The list of people that he has worked with includes William Shatner, Jack Nicholson, Francis Ford Coppola, Martin Scorsese, and Ron Howard. He also helped distribute several great foreign films in the US, including some by Ingmar Bergman, Federico Fellini, and Akira Kurosawa.

Focusing on cheap action and horror movies, Corman either directed or produced a great many that would become underground geek classics or ironic, so-bad-they-are-good movies. While generally regarded as a B-film hack, his work has been influential to a lot of aspiring filmmakers, and some of it was actually pretty good.

He has been said to have produced more than 300 movies and directed more than 50. As a result, he has entertained a great many people over the years. His work has also been featured on Mystery Science Theater 3000.

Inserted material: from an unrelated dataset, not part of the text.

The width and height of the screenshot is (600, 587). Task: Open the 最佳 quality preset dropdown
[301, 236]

Menahem Golan just barely missed out on geek godhood. An Israeli director who came to America to make movies, he made some that would have won him immortality if they had been great. Instead, they were mostly awful, and if they are remembered today at all, it is mostly to laugh at them. He did have some modest success in movies though.

He was responsible for the Charles Bronson Death Wish movies, which were really popular when I was a kid. His Cannon movie group made a lot of action movies, starring various commandos and ninjas played by some reasonably big names. Sylvester Stallone, Chuck Norris, and Jean-Claude Van Damme all made movies for this company.

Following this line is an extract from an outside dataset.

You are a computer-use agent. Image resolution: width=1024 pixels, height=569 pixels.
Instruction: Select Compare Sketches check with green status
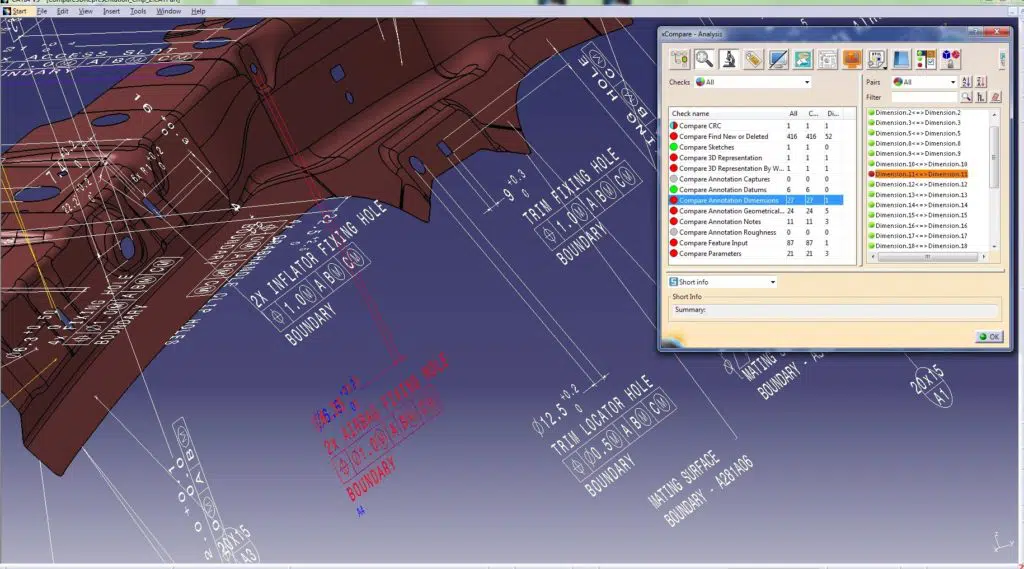[x=756, y=148]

Where he just missed the mark in being a geek icon is with comic book movies. While he did somehow manage to win the rights to make a Superman movie, the one he made was the ridiculous Superman IV: The Quest for Peace, which is the movie that killed the franchise for a couple of decades.

He made a Captain America that is so silly it is unwatchable. He made Masters of the Universe, but could not afford to portray Eternia, so he brought He-Man and Skeletor to Earth, losing everything that made the cartoon really cool and replacing Orko with one of the elf guys from Legend.

He wanted to make a Spider-Man film but just was not able to make it happen. His story is one of the what-ifs. What if he had had more money to put into just one of these movies? What if better story and costuming choices had been made? What if he had been able to realize a Spider-Man movie two decades before Sam Raimi?

The one thing these men had in common is that they wanted to make movies, and they were not going to let small things like a lack of money or talent stop them.

They made a lot of movies, mostly bad, but these movies were watched by so many that they still have an enormous impact on film and geek culture to this day. Sure, you have to laugh at them, but I think you also have to admire them too, at least just a little bit.